Franco aún iba bajo palio cuando unos muchachos muy jóvenes con melenas a lo sioux y miradas de carbonarios tomaban las calles de Madrid en protesta por los estados de excepción que se sucedían uno detrás de otro. Corría el año 1968. Los españoles emigraban, los estudiantes se rebelaban, los obreros montaban barricadas y yo todavía jugaba con la Nancy, que más que una muñeca era una metáfora de aquella España desarrollista en trance de abandonar la estética cruda del alivio de luto por las sombrillas de muchos colores que coronaban un horizonte de sol y turismo. Pero Galicia entonces era un cantón atlántico y silvestre de aguaceros perpetuos y el único cordón umbilical que nos unía con el resto del país era un televisor Philips de 17 pulgadas donde los anuncios daban la medida exacta de nuestros sueños consumistas. La meteorología no existía hasta que descubrimos la calva de Mariano Medina y las navidades tampoco empezaban hasta que las muñecas de Famosa se dirigían al portal, en un spot ideado por el propio Ramón Sempere, que fue el creador de todo un imperio de juguetes con capital en Onil. O sea que la Nancy venía a ser a la Navidad lo que los paraguas al mapa del tiempo.

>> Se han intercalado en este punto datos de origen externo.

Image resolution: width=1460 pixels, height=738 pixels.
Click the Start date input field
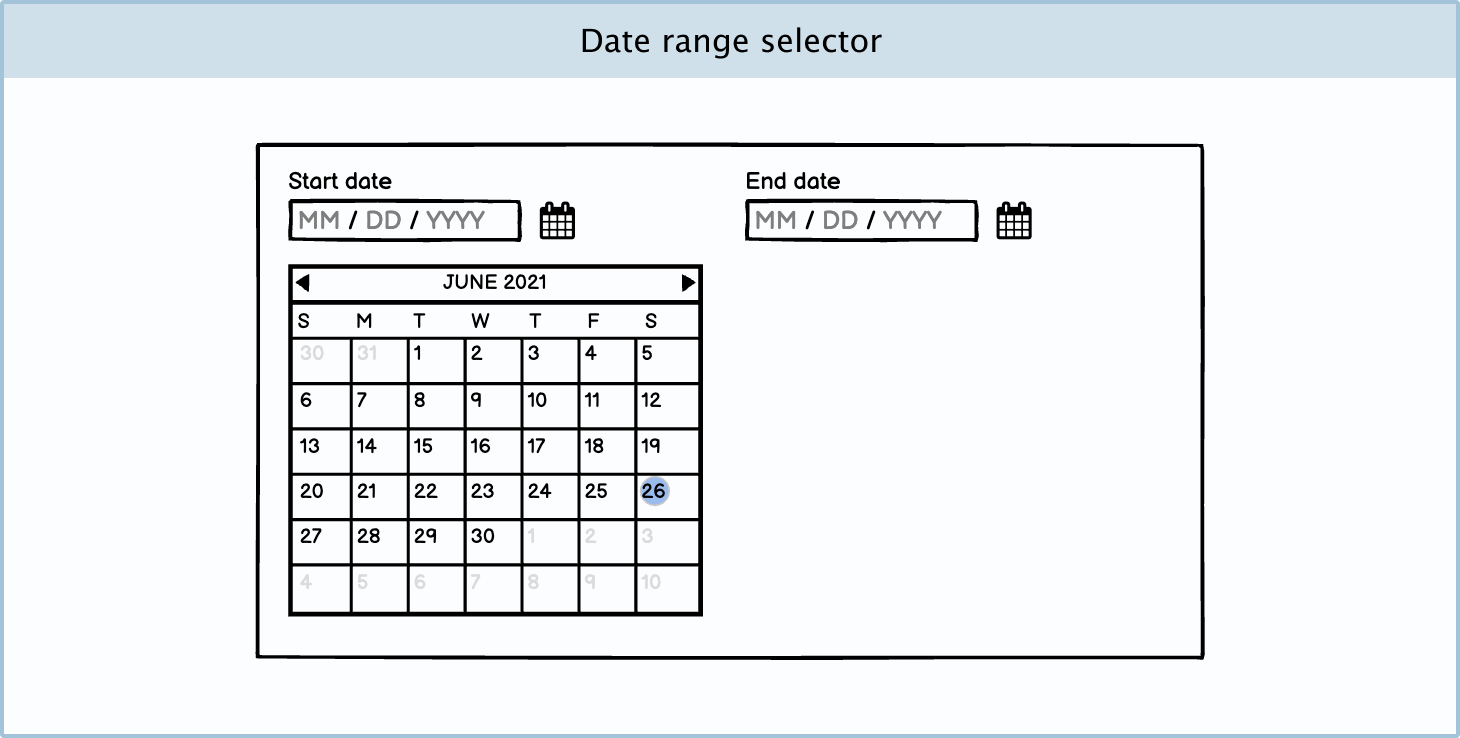[405, 221]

Yo me pasaba aquellas tardes eternas de lluvia vistiendo a la Nancy con su camisita y su canesú, mientras los carbonarios tiraban pupitres desde la Facultad de Económicas sobre la policía a caballo según oía contar en voz baja a mis primos mayores que, con las patillas largas y aquellas trencas azul marino, parecían bucaneros de una isla maravillosa. Desde la estatura de mis ocho años, los admiraba con la misma devoción que a los héroes de las películas del sábado por la tarde, pero en la radio, Cigliola Cinquetti, como si me leyera el pensamiento, cantaba: No tengo edad para amarte...

Sin embargo la Nancy no era una muñeca del todo inocente. Aunque su anatomía todavía no tenía el atrevido diseño de sex simbol de las Barbies de la siguiente generación -un cierto estilo de putillas, decía Ramón Sempere- ni su provocativo vestuario pop, ya apuntaba maneras. Si la Barbie era la top model de las muñecas, que encarnaba a la perfección la ética capitalista y la moral anglicana, la Nancy tenía algo de aquellos concursos de Miss España con la cara un poco pepona y su peinado de reina por un día; era una mezcla entre la virgen rubia de los recordatorios de la primera comunión y una chica yeyé, como correspondía a aquel país del nacional-catolicismo que acababa de embarcarse en la aventura desarrollista.

La Nancy señalaba ya, aunque de un modo incipiente, el final de la infancia y de un tiempo en que la necesidad obligaba a confundir los escaparates con los sueños y la lámina de celofán que algunos superponían sobre la pantalla de la tele con el tecnicolor. Después llegaría el tocador de la señorita Pepis, el Cinexín, los Juegos reunidos Geyper, las películas de dos rombos, los guateques con Mirinda y Noches de blanco satén. Poco a poco la Nancy se fue quedando varada encima de la colcha de ganchillo como un trofeo tierno y muy antiguo. Franco continuaba inaugurando pantanos y firmando sentencias de muerte, Mike Jagger nos hacía enloquecer con sus morritos neumáticos y todo el país era ya un baile de pelotas de goma, pero cada Navidad las muñecas de Famosa seguían dirigíendose al portal... Mientras tanto nosotras -las niñas de entonces- ensayábamos en el espejo una imbatible sonrisa guerrera con la que aprender a ir por la noche solas.